When you have finished, scan for out-of-date and insecure software using Secunia Software Inspector and update any vulnerable software: this will help to prevent future infections. (In the case of Vundo, it’s often an older version of Sun Java that has the vulnerability that allows the infection.)
The other one that states file missing:
O2 - BHO: (no name) - {93236595-2BE6-4B17-B1CF-F6D00911F37B} - C:\WINDOWS\system32\jkhfg.dll (file missing)
was one of the files that the virtumon program removed from the computer, yet it still appears in the list.
I think the iWinArcadeIECleanup remains because I just uninstalled the IWin browser game thingy (plugin??) and have yet to reboot my system as Im currently doing those online scans that you suggested first.
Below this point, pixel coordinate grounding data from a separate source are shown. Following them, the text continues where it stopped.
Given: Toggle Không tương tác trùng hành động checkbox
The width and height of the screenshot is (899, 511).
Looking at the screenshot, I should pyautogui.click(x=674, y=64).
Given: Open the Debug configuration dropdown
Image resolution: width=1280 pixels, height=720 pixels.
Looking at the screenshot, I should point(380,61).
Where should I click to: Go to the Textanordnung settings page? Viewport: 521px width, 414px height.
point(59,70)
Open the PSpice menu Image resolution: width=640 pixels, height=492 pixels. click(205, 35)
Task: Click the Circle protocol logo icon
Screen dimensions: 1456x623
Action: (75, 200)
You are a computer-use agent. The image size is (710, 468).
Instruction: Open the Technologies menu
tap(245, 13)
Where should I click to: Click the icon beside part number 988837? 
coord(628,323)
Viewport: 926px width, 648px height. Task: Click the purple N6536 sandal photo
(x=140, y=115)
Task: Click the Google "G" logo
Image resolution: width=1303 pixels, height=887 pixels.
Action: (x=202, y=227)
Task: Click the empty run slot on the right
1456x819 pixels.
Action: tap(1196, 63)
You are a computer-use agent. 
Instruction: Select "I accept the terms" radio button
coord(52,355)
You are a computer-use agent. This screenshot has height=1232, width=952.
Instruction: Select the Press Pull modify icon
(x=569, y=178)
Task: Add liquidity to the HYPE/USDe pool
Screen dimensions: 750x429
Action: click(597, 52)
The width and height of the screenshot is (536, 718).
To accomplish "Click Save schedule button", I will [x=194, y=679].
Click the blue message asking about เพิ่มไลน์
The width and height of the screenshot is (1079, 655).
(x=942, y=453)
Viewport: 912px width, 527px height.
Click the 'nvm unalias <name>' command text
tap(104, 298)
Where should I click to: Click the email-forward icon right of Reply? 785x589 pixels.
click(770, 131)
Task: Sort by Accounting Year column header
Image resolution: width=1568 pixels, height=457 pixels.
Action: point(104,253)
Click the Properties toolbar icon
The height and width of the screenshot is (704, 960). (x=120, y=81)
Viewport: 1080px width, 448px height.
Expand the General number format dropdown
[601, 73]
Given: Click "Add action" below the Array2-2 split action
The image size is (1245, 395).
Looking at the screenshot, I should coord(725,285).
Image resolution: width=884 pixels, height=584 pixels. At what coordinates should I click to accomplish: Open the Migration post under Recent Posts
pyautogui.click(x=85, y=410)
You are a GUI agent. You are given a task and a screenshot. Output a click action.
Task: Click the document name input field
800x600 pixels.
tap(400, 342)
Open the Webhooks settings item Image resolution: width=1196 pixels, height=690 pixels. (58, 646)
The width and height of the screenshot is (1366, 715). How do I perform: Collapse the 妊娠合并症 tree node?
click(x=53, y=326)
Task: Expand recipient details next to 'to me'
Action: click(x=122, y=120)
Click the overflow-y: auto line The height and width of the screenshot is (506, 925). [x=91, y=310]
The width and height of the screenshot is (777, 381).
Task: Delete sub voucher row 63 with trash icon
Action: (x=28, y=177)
Im pretty sure it will end up getting removed after a reboot.
Should I be concerned that the files are missing but the entrys remain?
Understood, thanks. In this circumstance however, I am rather certain that some of those files were indeed removed by the virtu program, and the nnnllmm.dll was removed by AVG.
When AVG removed the nnnllmm.dll file it caused my computer screen to go black and a reboot of the system, but scanning after that and AVG did not report nnnllmmm.dll on my system. Now a full scan with Avast this morning also did not report any trojans, or viruses as being present. Im still doing the online f-secure test to see if it will detect something avast doesn’t.
I find it strange though that Avast never reported the nnnllmmm.dll file to me since last february. Perhaps installing AVG caused something to activate or use that file which made AVG report it as a threat. I dunno.
If this was as indicated a Vundo/Virtumond this is an adware infection and although avast detects some adware infections it isn’t a specialist anti-adware/spyware program and no one program is likely to give 100% protection. That is why we usually suggest that people also have an anti-spyware application to compliment avast. The AVG anti-spyware is one, SuperAntiSpyware or SpywareTerminator are others. SpywareTerminator provides resodent anti-spyware protection where the other two are on-demand (after 30 day trial of AVG-AS).